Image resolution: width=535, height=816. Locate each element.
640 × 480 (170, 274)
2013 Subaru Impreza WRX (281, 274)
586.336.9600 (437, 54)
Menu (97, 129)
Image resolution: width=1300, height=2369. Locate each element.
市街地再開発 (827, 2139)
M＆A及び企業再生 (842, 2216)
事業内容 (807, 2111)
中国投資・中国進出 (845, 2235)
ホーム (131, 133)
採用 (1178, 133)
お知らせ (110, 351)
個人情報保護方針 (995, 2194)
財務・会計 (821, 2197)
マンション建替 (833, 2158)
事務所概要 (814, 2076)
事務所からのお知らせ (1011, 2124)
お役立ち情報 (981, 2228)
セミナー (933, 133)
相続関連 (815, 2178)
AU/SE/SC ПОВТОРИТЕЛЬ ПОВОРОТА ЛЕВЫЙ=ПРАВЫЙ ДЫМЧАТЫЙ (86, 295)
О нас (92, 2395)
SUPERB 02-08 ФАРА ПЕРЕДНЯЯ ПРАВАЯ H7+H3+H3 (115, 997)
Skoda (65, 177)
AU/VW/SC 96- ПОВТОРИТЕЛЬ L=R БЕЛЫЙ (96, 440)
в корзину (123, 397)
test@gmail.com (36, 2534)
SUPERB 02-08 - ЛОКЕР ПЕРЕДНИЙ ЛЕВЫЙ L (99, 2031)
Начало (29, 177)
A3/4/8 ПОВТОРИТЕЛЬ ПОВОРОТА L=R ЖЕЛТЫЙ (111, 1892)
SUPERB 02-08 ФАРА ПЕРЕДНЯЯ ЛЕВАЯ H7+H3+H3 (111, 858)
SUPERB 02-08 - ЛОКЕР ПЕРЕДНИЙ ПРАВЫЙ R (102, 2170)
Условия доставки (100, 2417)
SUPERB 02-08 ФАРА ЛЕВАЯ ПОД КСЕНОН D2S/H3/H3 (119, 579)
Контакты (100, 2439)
--- --- ---
作業内容: エントリの最初から「SUPERB 02-08 - ЛОКЕР ПЕРЕДНИЙ ПРАВЫЙ」を含む行まで（その行も含む）をすべて番号付きリストに整形する。空行は入れない。

この課題の解答:
1. Image resolution: width=535, height=816. Locate each element.
2. 640 × 480 (170, 274)
3. 2013 Subaru Impreza WRX (281, 274)
4. 586.336.9600 (437, 54)
5. Menu (97, 129)
6. Image resolution: width=1300, height=2369. Locate each element.
7. 市街地再開発 (827, 2139)
8. M＆A及び企業再生 (842, 2216)
9. 事業内容 (807, 2111)
10. 中国投資・中国進出 (845, 2235)
11. ホーム (131, 133)
12. 採用 (1178, 133)
13. お知らせ (110, 351)
14. 個人情報保護方針 (995, 2194)
15. 財務・会計 (821, 2197)
16. マンション建替 (833, 2158)
17. 事務所概要 (814, 2076)
18. 事務所からのお知らせ (1011, 2124)
19. お役立ち情報 (981, 2228)
20. セミナー (933, 133)
21. 相続関連 (815, 2178)
22. AU/SE/SC ПОВТОРИТЕЛЬ ПОВОРОТА ЛЕВЫЙ=ПРАВЫЙ ДЫМЧАТЫЙ (86, 295)
23. О нас (92, 2395)
24. SUPERB 02-08 ФАРА ПЕРЕДНЯЯ ПРАВАЯ H7+H3+H3 (115, 997)
25. Skoda (65, 177)
26. AU/VW/SC 96- ПОВТОРИТЕЛЬ L=R БЕЛЫЙ (96, 440)
27. в корзину (123, 397)
28. test@gmail.com (36, 2534)
29. SUPERB 02-08 - ЛОКЕР ПЕРЕДНИЙ ЛЕВЫЙ L (99, 2031)
30. Начало (29, 177)
31. A3/4/8 ПОВТОРИТЕЛЬ ПОВОРОТА L=R ЖЕЛТЫЙ (111, 1892)
32. SUPERB 02-08 ФАРА ПЕРЕДНЯЯ ЛЕВАЯ H7+H3+H3 (111, 858)
33. SUPERB 02-08 - ЛОКЕР ПЕРЕДНИЙ ПРАВЫЙ R (102, 2170)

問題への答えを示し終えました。